START Provided data

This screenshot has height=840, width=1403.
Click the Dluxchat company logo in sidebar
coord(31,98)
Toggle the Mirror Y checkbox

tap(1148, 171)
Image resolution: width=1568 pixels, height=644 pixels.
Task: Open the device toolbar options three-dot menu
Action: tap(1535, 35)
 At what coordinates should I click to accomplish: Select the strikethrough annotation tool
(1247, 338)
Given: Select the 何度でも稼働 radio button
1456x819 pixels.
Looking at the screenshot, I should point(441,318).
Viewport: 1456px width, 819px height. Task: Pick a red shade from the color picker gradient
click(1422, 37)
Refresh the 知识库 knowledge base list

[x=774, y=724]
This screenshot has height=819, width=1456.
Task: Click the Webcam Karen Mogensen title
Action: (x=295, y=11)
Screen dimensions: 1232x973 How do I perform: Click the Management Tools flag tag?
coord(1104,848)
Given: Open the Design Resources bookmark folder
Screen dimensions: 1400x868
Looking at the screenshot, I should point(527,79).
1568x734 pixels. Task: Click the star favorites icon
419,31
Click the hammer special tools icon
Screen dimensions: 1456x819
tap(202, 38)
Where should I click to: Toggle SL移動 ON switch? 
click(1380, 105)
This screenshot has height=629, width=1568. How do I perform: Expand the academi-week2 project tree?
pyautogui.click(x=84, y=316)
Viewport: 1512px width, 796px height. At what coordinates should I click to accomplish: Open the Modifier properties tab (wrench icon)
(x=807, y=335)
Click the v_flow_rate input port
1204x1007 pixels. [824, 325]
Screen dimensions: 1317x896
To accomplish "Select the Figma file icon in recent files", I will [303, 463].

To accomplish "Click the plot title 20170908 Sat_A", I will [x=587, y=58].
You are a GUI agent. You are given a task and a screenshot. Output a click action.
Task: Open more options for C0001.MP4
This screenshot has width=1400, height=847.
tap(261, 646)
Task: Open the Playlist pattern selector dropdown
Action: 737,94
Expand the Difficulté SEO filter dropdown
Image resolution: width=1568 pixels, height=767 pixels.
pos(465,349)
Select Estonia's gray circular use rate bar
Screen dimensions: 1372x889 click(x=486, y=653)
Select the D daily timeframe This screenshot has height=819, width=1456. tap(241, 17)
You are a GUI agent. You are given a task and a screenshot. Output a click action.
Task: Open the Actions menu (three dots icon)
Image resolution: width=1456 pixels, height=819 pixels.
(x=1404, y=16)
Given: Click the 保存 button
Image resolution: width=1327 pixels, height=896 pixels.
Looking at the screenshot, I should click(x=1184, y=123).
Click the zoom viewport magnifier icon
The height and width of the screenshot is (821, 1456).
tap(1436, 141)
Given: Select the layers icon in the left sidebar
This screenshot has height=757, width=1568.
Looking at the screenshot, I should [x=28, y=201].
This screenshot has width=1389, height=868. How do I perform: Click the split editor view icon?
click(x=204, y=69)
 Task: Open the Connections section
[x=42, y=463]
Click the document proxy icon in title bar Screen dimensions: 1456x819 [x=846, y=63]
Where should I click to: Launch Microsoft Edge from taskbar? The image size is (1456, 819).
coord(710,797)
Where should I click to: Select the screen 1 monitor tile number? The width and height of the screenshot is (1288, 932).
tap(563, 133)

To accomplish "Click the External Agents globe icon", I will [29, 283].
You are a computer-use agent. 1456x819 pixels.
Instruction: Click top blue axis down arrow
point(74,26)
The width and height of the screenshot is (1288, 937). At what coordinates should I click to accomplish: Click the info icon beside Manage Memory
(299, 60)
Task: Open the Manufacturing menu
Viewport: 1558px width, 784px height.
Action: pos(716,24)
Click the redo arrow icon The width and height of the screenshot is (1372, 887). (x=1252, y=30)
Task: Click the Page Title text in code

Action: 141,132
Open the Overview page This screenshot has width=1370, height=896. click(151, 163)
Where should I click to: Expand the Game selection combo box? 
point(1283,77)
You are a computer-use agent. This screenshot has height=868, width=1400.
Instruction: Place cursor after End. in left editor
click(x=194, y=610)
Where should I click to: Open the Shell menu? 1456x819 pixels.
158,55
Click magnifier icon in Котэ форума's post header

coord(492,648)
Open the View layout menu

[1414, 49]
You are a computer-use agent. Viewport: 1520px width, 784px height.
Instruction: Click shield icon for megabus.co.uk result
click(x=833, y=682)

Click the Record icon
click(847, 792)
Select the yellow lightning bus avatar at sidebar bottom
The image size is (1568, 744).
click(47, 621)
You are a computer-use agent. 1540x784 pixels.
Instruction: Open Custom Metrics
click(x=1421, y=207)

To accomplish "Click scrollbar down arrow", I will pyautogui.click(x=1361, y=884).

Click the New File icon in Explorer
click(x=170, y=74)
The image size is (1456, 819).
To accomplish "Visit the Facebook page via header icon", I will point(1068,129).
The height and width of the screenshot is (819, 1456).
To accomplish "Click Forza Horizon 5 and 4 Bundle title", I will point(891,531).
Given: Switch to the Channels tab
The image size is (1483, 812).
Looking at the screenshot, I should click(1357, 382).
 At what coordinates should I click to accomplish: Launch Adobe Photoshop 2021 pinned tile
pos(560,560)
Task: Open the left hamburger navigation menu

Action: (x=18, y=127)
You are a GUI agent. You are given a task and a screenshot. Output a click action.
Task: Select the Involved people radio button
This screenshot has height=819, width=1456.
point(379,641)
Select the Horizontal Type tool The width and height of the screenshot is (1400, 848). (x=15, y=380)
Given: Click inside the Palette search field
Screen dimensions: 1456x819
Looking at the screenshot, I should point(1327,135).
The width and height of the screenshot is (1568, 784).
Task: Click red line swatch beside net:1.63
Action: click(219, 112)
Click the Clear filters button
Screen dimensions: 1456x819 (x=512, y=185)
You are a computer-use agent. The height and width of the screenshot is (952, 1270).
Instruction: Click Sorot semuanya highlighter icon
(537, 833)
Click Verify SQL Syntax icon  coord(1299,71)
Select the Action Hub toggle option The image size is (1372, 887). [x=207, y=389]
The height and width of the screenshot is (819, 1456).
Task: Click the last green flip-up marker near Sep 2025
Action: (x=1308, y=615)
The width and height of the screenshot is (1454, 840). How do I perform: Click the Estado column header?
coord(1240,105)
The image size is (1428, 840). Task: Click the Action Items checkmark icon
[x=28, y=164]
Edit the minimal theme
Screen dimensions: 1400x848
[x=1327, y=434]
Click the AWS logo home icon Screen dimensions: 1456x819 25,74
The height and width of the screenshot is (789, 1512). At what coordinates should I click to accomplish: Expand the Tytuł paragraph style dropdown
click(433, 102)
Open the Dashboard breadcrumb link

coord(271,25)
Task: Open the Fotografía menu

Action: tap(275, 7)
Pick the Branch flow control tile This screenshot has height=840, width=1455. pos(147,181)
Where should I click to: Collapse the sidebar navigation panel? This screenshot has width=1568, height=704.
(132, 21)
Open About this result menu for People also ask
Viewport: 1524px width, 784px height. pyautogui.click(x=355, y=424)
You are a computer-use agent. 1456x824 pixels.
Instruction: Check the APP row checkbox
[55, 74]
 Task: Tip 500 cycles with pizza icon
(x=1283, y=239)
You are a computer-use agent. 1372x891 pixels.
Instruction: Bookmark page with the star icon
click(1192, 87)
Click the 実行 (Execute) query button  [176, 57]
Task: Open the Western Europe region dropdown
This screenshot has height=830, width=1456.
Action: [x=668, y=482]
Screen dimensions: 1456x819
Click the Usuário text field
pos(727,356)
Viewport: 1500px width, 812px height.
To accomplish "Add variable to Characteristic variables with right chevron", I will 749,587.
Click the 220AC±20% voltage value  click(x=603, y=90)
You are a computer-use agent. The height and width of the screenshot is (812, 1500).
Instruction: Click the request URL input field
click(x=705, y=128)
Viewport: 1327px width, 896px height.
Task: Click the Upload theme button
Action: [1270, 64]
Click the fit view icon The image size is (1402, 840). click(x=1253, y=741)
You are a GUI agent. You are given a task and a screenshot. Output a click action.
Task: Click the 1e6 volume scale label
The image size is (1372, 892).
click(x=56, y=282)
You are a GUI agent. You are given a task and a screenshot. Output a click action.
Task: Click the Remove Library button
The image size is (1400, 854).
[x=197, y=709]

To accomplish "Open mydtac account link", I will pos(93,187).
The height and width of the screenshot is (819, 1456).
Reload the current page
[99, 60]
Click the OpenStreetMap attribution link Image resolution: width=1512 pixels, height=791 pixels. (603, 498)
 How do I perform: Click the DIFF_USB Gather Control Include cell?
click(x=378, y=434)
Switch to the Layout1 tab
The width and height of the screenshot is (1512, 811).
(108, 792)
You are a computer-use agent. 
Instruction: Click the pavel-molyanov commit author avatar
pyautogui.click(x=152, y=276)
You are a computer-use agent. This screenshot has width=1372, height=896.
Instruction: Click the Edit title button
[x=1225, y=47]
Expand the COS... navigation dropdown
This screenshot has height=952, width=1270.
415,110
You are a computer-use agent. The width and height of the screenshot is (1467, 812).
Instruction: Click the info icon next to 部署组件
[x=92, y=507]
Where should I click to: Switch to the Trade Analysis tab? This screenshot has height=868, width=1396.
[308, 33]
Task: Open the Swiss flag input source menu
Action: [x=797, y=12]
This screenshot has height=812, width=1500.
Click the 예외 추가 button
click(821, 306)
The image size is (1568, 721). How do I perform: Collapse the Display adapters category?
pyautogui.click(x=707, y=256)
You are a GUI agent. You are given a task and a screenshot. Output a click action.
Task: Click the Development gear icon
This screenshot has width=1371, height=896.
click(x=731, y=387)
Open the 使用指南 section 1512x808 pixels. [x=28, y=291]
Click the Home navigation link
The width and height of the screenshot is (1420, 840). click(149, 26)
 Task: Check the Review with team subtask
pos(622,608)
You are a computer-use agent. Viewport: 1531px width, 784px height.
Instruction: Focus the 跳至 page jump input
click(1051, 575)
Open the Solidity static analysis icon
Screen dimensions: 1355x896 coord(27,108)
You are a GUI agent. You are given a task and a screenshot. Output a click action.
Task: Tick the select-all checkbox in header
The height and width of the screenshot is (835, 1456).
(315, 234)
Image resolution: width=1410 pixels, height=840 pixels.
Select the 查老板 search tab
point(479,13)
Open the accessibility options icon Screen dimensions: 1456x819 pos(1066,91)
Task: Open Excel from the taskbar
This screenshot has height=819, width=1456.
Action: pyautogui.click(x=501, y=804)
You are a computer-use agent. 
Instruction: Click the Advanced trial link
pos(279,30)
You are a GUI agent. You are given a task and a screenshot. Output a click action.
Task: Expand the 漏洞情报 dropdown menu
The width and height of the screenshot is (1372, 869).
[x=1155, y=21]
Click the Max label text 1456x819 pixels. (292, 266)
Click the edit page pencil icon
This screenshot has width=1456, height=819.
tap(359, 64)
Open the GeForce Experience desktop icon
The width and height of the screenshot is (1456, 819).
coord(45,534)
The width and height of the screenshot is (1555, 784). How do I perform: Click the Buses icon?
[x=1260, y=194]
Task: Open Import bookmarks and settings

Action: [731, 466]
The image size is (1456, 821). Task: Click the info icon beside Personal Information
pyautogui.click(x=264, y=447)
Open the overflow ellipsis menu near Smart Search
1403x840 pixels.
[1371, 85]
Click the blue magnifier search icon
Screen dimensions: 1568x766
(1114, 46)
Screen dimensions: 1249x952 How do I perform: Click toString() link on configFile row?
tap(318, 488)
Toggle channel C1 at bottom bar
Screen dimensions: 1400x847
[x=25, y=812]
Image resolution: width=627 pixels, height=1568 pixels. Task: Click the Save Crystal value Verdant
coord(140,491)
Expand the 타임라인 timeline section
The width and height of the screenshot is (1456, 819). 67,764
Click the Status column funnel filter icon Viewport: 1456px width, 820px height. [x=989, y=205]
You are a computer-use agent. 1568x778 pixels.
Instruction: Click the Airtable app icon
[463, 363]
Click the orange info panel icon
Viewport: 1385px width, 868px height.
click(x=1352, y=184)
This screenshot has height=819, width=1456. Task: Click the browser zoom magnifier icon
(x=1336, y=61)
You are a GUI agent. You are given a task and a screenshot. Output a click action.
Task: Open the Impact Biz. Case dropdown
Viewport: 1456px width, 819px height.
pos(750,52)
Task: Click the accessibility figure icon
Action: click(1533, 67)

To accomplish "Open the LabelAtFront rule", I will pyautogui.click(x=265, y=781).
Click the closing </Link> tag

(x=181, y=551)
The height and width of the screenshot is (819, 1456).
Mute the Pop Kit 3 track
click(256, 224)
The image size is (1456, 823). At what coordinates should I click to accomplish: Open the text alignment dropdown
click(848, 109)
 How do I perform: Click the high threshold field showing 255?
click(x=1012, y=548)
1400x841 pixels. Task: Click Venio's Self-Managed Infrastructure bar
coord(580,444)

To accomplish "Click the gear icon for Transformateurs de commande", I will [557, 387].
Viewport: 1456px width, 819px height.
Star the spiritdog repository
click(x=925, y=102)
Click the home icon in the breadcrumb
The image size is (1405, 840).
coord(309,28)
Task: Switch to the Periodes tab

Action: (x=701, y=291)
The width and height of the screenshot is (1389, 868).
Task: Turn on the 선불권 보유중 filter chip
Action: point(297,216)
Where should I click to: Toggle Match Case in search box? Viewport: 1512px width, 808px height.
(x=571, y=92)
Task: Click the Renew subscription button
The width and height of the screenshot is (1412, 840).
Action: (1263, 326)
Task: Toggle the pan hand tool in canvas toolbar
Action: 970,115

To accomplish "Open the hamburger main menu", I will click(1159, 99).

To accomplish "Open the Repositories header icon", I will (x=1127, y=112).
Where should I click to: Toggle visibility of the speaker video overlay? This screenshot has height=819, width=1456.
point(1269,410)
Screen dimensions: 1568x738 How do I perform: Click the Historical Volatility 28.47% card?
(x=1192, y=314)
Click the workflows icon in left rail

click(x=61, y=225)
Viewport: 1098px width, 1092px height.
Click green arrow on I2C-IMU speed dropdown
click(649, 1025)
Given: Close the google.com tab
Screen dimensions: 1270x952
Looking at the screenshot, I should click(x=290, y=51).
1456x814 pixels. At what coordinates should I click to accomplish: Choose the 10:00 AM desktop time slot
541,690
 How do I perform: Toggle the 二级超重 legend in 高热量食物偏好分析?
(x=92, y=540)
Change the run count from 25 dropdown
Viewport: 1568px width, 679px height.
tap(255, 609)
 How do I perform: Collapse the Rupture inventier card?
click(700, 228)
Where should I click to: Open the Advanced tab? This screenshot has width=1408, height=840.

END Provided data

* **Problem**
Looking at the material, work out the number of lines holding "radio", and write that number alone.

* **Answer box**
2